Exercise set
• A. Can you transcribe the passage of the TrueNAS forum thread between "RetroG · October" and "Truenas backup system.", inclusive?
• B. Which usernames appear as posters in the TrueNAS forum thread? List each one once.
• C. How would this sentence from the TrueNAS forum thread read in Spanish: "It’s really weird, I literally had no issues before."

Article
——————

Issue with Truenas Scale 24.10 zpool extension

RetroG · October 30, 2024, 10:56pm

whatever issue is going on it’s affecting multiple drives. try a different HBA or connect your disks to your motherboard.

tessierp · October 30, 2024, 10:58pm

Well, I’ve watched Laurence Systems stream regarding this feature, I just didn’t know it was going to take so long to do all this. And the re-writing part is the other issue.

I do have a good backup, RSYNCED everything to my second Truenas backup system.

Let me ask you this… The hard part with starting over is all the time I spent configuring users and permissions on each dataset and shares. If I saved my config, Systems → General Settings → Manage Configuration, then destroy my pool, and recreate it will all the new drives, is there a way to use that config to recreate all the shares, permissions, etc on a poll with the same name?

tessierp · October 30, 2024, 11:00pm

It’s really weird, I literally had no issues before. I’ll try and swap the cables for new ones, see if that helps. Otherwise I may try to recreate my pool from scratch with the new disks and using multiple VDEVs instead of a big fat one.

Quiet1824 · October 30, 2024, 11:06pm

I’m not experienced enough to answer, nor have I used rsync. I recently added another HBA with 7x18TB, and used zfs replication. Whichever options I chose, the users/permissions are present on the datasets…that wouldn’t help with the shares that would have to be re-created though. Maybe a config backup you mentioned could be used?

tessierp · October 30, 2024, 11:59pm

Those CRITICAL TARFET ERROR I’m getting, I assume I would have had those before right? I mean while I use the NAS and write files to it… Is there something special it is doing when resilvering that could cause these write errors?

tessierp · October 31, 2024, 12:17am

I’ve decided to create a replication… And I have a question for you if you don’t mind. When you save your system’s configuration, I presume all these configuration details come back if you restore the settings correct? What if I reinstall Truenas completely and restore the config, will the replication set reappear for me to restore? Do you know?

Quiet1824 · October 31, 2024, 12:41am

I’m sorry I don’t know. I haven’t tried a restore from config. I would hope all the shares would be there, and if the target dataset isn’t reachable at the time of restoral the shares would just fail or be disabled. Then do a full zfs replication back and enable the shares? Again, I haven’t tried. Sometime in the next week I’ll have a new server to test these things out on as I too am trying to start fresh without losing my users and shares.

tessierp · October 31, 2024, 12:55am

So far I’ve changed my HBA expansion card for another, I know that is not causing the errors… Next the cables, and then the HBA. If that still doesn’t fix the issue then, clearly this expansion feature is not working so well. In any case, like you said, this is taking a long time and then I have to use a script to copy of the parity files over… I’m not sure this is such a great feature after all.

Quiet1824 · October 31, 2024, 1:21am

I’m thinking starting that 2nd expansion before the 1st finished(because it is NOT clear that’s happening in the background), may have triggered those errors. Since you have a backup, I’d say either let the scrub finish or cancel it. Clear out those zfs errors with zpool clear, and restart the expansion. Heck tryout that zpool replace while you’re it…that way when a drive does fail someday, you’ll have experience with it. Might as well use this as a learning experience / experiment because who cares if it gets messed up if you’re just going to end up restoring from the backup file and rsyncing the datasets back. I do recommend testing your rsync data first. Test anything encrypted that you can lock/unlock, access files, etc.

——————

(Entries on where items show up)
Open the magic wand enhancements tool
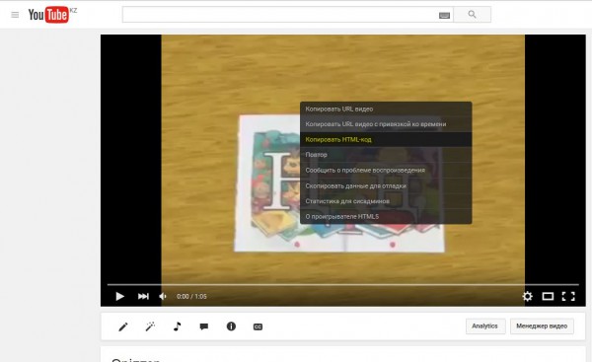Viewport: 592px width, 362px height. pyautogui.click(x=150, y=326)
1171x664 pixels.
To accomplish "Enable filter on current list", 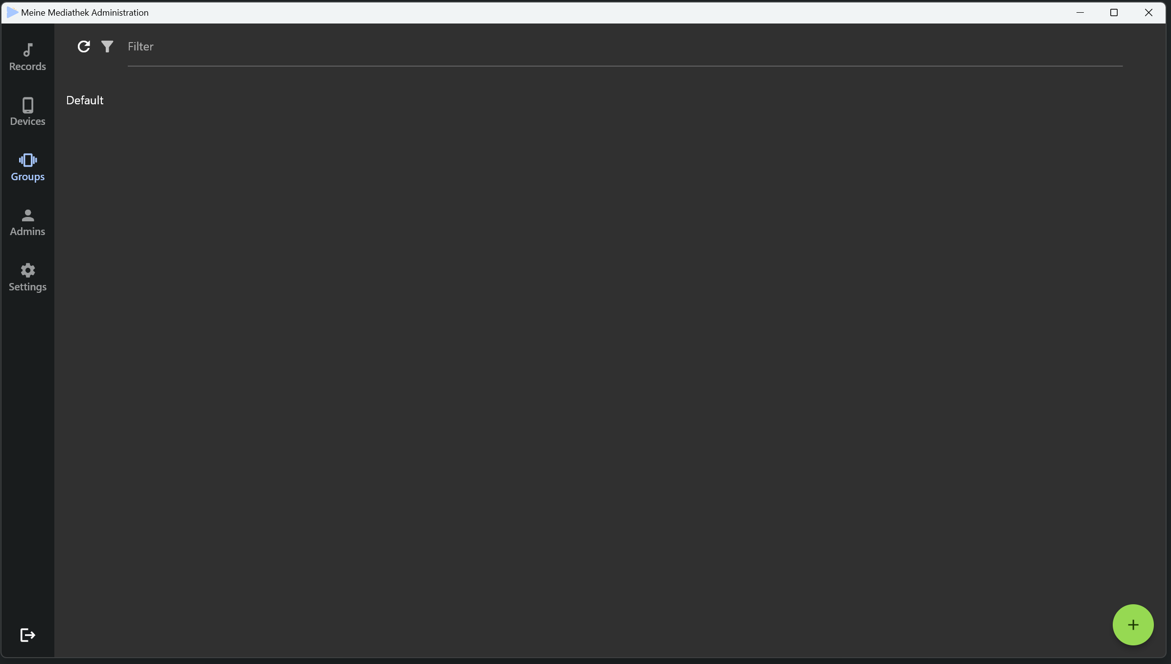I will click(107, 46).
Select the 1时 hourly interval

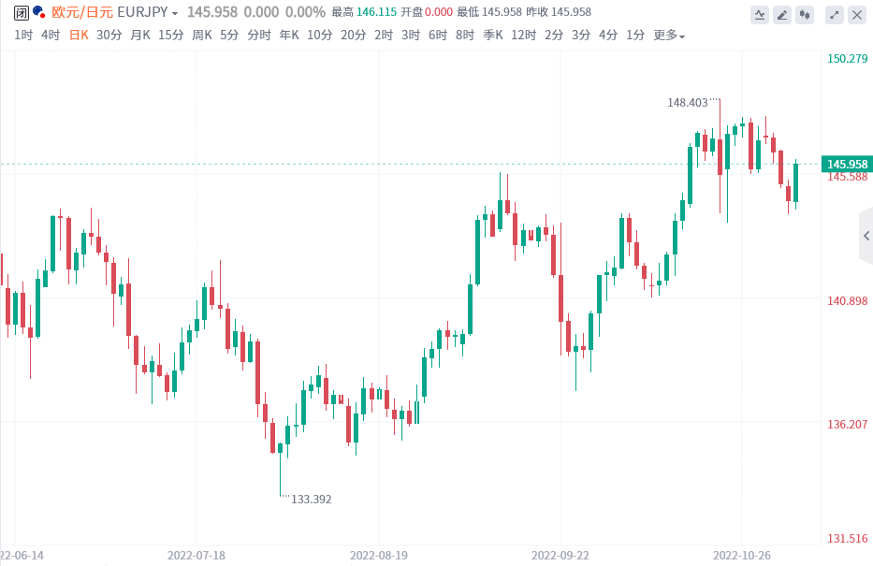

——————

Answers to the problems
• A.
RetroG · October 30, 2024, 10:56pm

whatever issue is going on it’s affecting multiple drives. try a different HBA or connect your disks to your motherboard.

tessierp · October 30, 2024, 10:58pm

Well, I’ve watched Laurence Systems stream regarding this feature, I just didn’t know it was going to take so long to do all this. And the re-writing part is the other issue.

I do have a good backup, RSYNCED everything to my second Truenas backup system.

• B.
RetroG
tessierp
Quiet1824

• C. Es realmente raro, literalmente no tenía ningún problema antes.